For every insurance agent who tells you that you may find one who says the opposite, since failure to post might increase your liability because you did not warn someone, say someone who had a right to be there or had no ill intentions such as a mailman. I would check with a lawyer, who has more liability behind his advice than just the "Oops, I was wrong" that you would get from the insurance guy. Remember too that they are two different things. The insurance company will pay or not, increase your premiums or cancel you outright based only on their criteria. Legal issues may be completely different from insurance recommendations, and they may even be contradictory. Get it in writing, especially from the insurance company. Those scum bags will do whatever they can to get out of paying. "Oh, you posted beware of dog? That means you knew he was dangerous. We won't pay. Oh, you didn't post beware of dog? You should have warned the poor mailman. Your fault, we won't pay."


----------



## Ross (May 9, 2002)

I know here in Ontario posting a Beware of Dog sign is proof of knowingly having a hazard on your property in civil court.

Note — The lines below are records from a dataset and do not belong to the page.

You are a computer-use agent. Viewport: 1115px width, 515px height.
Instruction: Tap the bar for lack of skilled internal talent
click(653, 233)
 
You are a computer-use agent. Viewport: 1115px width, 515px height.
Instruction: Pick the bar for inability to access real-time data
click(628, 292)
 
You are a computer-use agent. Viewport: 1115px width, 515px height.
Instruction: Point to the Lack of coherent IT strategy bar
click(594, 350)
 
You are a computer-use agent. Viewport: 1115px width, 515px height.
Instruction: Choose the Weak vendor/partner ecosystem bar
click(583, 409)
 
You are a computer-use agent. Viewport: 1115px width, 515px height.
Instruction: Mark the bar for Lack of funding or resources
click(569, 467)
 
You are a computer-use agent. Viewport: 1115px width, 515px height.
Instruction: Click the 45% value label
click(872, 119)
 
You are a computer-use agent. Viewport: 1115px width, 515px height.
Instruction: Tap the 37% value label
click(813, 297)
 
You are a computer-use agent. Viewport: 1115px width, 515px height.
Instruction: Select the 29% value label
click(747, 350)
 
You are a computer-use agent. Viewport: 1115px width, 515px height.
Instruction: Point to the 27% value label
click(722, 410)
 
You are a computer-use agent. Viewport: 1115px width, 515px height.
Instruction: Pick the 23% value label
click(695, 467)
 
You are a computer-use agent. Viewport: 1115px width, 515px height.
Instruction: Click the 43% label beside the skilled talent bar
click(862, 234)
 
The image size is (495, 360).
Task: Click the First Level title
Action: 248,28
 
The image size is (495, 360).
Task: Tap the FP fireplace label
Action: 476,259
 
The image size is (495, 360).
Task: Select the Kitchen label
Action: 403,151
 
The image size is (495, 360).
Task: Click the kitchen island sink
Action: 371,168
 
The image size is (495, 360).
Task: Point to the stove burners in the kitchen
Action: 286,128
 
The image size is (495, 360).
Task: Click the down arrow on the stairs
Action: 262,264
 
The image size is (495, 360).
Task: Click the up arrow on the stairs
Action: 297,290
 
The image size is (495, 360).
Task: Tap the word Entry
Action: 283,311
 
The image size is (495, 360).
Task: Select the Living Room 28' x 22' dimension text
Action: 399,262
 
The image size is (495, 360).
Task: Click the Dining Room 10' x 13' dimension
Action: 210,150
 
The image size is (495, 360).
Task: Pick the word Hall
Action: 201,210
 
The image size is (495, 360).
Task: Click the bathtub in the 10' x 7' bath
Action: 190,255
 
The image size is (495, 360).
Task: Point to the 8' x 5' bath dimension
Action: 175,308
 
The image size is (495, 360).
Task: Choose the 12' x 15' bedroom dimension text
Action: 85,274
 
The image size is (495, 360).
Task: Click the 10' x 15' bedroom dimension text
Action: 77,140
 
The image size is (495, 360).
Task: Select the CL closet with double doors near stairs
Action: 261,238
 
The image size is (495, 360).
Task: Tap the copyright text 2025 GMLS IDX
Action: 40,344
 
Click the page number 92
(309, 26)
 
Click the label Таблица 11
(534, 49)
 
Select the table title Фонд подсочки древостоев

There are exceptions where the particular animal is proven to be safe through witness testimony to the dogs behavior backed by a vet certificate of health. Lot of fuss for a sign that can be worded better, as suggested. "No trespassing" puts the onus mostly on the trespasser if they get hurt for most reasons. Do talk to your insurance provider, don't leave out info or your policy might not cover your butt!! I'm not a lawyer, but we've discussed the topic in detail with one in the past. Current info for your area is a trip to the lawyer's office.


----------



## vicker (Jul 11, 2003)

I like to get those "Beware of the Dog" signs and cut out "the Dog". My signs look like this, "BEWARE".


----------



## gapeach (Dec 23, 2011)

This is my dog, Sammie. She is part Boxer, Sharpei, and Amstaff Terrier. We have had her for 3 yrs. She will be 4 in October. I really don't know if she would bite. She has never done it. She will snap if someone that she does not know comes toward her and into her face. She is the most loving dog though to family and extended family. If you meet her one time with anyone from the family, she is your friend from now on. She loves children and the childen in the play school park behind our house she never even barks at them. I never let her out loose. However, a lady in the neighborhood reported her as a pit bull that had attacked a Mastiff while his owner was running with him. The cop could see she is not a pit bull and went on his way. I don't put up a sign as she barks at anyone who comes to the door or into the yard. I am thankful to have her because somebody would have to shoot her to get into the house.


----------